La minorisation politique du Québec au Canada


Castonguay, Alec - Ottawa - Le gouvernement fédéral n'a pas l'intention de retirer son projet de loi qui vise à accorder 22 sièges de plus aux Communes à l'Ontario, à l'Alberta et à la Colombie-Britannique, ce qui fera diminuer le poids politique du Québec au Canada, puisque la province restera à 75 sièges.
Armé de nouvelles munitions en provenance de l'Assemblée nationale, où le Parti libéral du Québec, l'Action démocratique et le Parti québécois ont dénoncé à l'unanimité mercredi le projet de loi C-56 du gouvernement Harper, le Bloc québécois est monté au front hier encore pour dénoncer la refonte de la carte électorale envisagée par le fédéral.
«Le premier ministre a soulevé une vague de mécontentement dans le reste du Canada lorsqu'il a reconnu que les Québécois formaient une nation. Pour se faire pardonner, il annonce une reforme démocratique qui favorise l'Ouest et l'Ontario au détriment du Québec. Comment le premier ministre peut-il justifier qu'il diminue le poids politique du Québec autrement que pour démontrer à sa base électorale que la reconnaissance de la nation québécoise n'a aucune conséquence réelle et pratique pour lui?», a tonné le chef bloquiste, Gilles Duceppe, durant la période de questions.
En l'absence de Stephen Harper, occupé en Ontario hier, c'est le leader du gouvernement à la Chambre, Peter Van Loan, qui a riposté. Selon le gouvernement, le nombre de sièges du Québec reste à 75, ce qui est une bonne nouvelle. «Le projet de loi C-56 garantit le niveau de représentation au Québec», a-t-il dit. D'après M. Van Loan, le gouvernement doit élaborer une carte électorale conforme au poids démographique de chaque province.

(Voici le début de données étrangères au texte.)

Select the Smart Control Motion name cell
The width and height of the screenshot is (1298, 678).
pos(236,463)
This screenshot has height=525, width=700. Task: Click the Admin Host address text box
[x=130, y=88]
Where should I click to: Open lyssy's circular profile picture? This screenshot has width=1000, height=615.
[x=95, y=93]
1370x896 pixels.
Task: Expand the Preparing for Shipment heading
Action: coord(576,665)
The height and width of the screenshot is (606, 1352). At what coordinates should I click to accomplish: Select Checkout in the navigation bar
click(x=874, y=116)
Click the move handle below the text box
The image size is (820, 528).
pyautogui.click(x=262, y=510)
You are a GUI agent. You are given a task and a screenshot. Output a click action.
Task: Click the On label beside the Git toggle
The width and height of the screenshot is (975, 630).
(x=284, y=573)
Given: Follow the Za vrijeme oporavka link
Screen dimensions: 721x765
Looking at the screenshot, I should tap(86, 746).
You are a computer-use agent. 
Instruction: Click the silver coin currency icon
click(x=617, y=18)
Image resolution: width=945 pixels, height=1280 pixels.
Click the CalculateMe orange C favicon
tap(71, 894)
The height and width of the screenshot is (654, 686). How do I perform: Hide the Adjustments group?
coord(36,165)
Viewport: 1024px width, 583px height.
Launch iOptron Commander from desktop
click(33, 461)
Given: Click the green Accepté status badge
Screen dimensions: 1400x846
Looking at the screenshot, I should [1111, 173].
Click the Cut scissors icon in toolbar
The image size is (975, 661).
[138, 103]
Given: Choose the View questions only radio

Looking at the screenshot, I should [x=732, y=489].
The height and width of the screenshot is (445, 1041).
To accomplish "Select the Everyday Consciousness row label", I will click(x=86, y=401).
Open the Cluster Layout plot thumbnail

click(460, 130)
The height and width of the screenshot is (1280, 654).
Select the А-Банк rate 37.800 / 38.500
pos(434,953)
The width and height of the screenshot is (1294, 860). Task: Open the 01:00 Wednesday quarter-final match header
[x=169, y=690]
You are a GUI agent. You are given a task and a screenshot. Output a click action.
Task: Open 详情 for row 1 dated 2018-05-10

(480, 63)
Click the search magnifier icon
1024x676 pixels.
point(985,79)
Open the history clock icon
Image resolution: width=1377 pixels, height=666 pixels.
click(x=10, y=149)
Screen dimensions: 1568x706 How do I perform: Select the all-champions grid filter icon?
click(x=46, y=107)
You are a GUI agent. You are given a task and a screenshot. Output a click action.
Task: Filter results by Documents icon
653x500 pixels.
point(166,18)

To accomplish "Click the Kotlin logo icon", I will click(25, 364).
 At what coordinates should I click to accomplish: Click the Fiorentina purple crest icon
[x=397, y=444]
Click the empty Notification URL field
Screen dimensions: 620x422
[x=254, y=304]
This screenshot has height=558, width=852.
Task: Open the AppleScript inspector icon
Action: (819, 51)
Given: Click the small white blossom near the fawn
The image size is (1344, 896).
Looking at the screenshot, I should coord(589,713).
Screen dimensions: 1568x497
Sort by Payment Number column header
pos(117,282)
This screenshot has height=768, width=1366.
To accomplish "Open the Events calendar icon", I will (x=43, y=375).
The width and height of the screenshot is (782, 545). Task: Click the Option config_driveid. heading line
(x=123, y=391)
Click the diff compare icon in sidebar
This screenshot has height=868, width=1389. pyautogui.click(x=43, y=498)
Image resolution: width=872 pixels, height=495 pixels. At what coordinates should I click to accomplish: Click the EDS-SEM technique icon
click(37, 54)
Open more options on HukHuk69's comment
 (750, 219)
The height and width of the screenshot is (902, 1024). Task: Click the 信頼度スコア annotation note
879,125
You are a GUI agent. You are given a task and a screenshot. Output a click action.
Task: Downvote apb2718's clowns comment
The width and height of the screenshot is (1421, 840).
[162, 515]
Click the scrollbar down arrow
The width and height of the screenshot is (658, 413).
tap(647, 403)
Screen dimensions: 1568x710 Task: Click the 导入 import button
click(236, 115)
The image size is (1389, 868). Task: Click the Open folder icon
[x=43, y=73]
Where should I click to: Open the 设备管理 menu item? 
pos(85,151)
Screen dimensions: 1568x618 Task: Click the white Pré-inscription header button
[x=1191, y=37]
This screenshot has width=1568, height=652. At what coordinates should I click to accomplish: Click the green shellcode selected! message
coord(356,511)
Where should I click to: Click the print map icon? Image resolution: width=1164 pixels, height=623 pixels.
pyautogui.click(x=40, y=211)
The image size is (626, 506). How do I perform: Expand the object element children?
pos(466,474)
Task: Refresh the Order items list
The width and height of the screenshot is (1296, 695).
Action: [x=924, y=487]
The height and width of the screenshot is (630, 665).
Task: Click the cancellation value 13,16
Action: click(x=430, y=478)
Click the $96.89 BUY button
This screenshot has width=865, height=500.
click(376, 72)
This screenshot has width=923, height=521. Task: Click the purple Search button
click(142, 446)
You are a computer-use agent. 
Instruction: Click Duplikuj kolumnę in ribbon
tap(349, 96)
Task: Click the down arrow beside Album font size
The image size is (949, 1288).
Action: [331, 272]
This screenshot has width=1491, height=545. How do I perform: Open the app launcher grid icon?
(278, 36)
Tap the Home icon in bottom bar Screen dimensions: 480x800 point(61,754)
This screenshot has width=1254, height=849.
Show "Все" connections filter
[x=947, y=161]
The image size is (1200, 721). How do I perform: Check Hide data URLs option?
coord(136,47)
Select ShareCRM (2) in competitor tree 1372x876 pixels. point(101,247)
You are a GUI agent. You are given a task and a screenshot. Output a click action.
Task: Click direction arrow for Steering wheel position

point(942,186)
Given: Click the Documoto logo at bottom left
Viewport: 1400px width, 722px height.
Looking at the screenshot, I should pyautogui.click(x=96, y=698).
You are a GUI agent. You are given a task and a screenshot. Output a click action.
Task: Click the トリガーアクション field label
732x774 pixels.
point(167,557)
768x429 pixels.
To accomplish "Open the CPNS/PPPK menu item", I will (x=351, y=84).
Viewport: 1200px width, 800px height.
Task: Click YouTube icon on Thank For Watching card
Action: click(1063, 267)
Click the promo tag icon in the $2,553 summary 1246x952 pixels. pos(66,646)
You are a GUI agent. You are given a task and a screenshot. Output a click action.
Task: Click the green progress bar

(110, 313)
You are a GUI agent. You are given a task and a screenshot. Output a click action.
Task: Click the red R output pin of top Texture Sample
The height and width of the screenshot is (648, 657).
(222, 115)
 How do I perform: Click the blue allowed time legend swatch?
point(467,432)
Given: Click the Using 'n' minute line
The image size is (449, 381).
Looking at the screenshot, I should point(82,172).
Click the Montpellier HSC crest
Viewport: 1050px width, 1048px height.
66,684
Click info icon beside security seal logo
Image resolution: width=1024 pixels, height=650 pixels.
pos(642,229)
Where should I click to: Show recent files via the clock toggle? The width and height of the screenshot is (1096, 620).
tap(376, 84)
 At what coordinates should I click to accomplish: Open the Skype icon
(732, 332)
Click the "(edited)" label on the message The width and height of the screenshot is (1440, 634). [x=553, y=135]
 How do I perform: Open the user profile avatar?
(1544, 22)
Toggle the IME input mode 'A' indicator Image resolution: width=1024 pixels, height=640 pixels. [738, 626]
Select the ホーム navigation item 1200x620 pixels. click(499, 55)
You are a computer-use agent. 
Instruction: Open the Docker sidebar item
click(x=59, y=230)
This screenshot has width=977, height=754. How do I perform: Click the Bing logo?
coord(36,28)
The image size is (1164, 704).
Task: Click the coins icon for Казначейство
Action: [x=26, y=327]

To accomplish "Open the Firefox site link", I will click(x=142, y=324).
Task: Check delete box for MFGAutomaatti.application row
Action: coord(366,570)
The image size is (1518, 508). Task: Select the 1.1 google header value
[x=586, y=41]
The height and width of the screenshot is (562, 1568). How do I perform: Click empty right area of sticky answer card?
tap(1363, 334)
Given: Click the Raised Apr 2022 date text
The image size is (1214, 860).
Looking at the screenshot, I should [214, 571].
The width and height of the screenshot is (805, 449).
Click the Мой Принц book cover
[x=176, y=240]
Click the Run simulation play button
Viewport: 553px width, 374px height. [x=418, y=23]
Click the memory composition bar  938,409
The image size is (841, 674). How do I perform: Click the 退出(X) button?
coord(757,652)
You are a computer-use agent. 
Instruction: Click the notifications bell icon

Le projet de loi C-56 prévoit qu'en 2014, soit après le recensement de 2011, la Chambre des communes aura 22 nouveaux sièges, passant de 308 à 330. En raison de la croissance démographique, le gouvernement prévoit que l'Ontario en obtiendra la moitié, alors que l'Alberta et la Colombie-Britannique se diviseront le reste. Même si le Québec demeure à 75 comtés, son poids politique relatif passera de 24 à 22 % des sièges. C'est ce que dénoncent l'Assemblée nationale et le Bloc québécois.
Gilles Duceppe estime que la stagnation de la population du Québec ne justifie pas ce repli et qu'une exception doit être faite. «Il y a des endroits, comme à l'Île-du-Prince-Édouard, où le vote compte quatre fois plus qu'un vote au Québec. Ça, on n'en parle pas!»
L'Île-du-Prince-Édouard renferme quatre comtés, même si elle n'a que 133 000 résidants. Habituellement, au niveau fédéral, chaque circonscription renferme environ 100 000 citoyens.
De son côté, le chef libéral Stéphane Dion a refusé de s'avancer hier, même si son parti appuie le projet de loi. «On va étudier ça en comité. Le gouvernement arrive sans consultation, donc il faut étudier ça. On est pour le principe de la représentation par la population, ce qui est la base de la Chambre», a-t-il dit.